Stored records:
::::
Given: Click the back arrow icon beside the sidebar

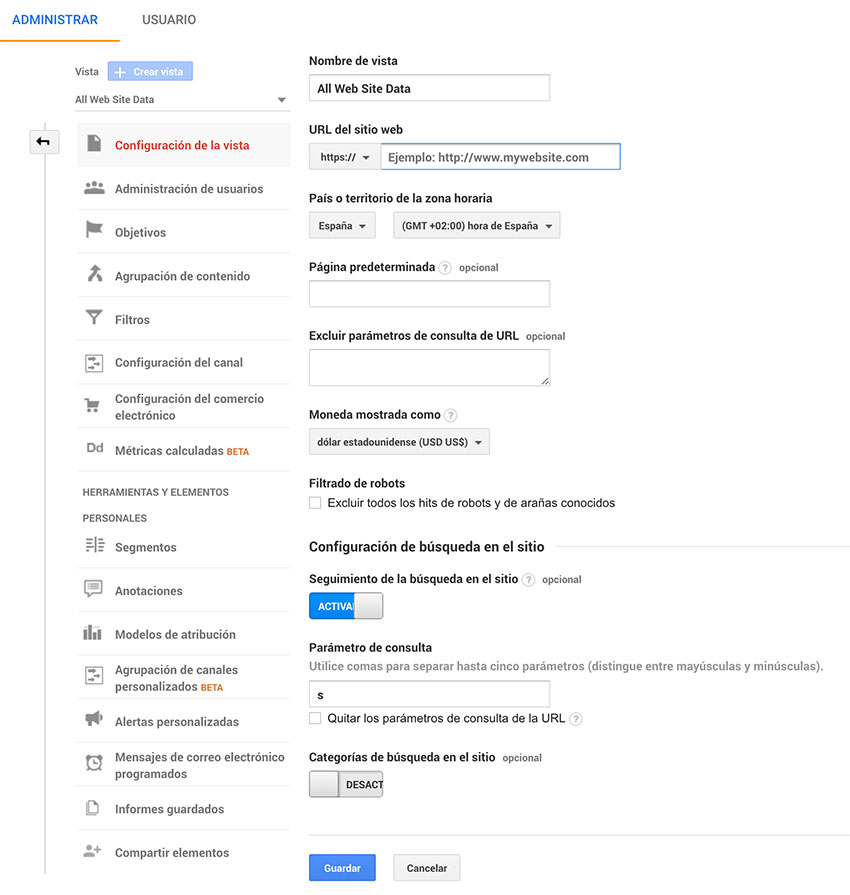Looking at the screenshot, I should (43, 142).

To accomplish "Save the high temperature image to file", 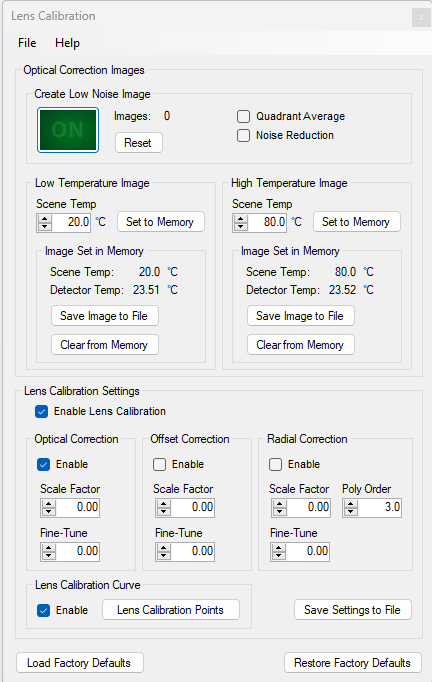I will coord(301,316).
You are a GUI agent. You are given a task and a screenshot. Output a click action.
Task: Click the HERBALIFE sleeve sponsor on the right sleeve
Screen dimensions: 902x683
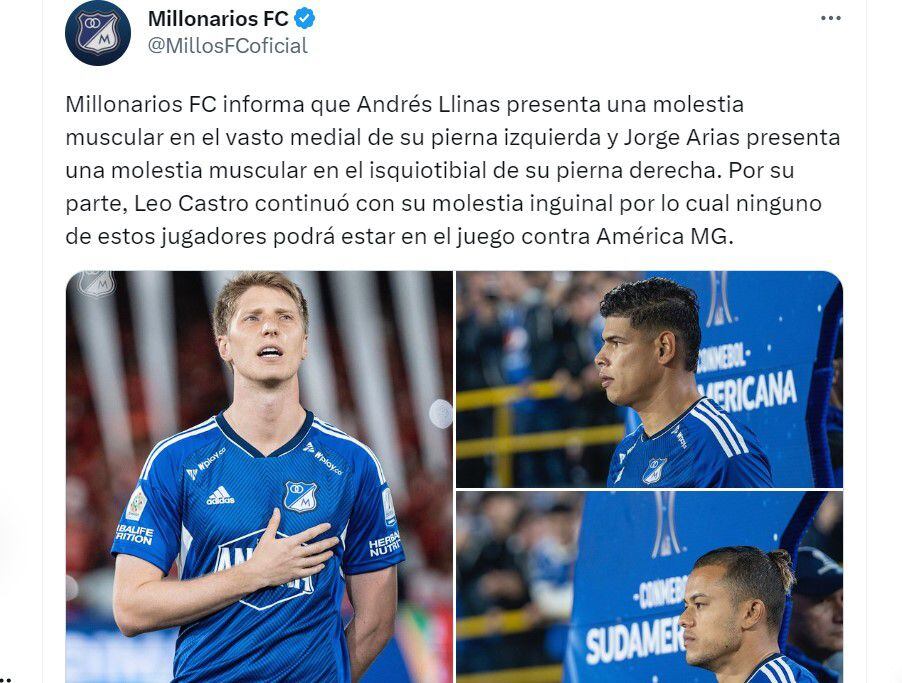384,545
::::
Your objective
Exact copy required, pictures excluded: the lines from the one holding "Task: Click the" through the last line of the data, both ends included.

Task solution
Task: Click the HERBALIFE sleeve sponsor on the right sleeve
Screen dimensions: 902x683
384,545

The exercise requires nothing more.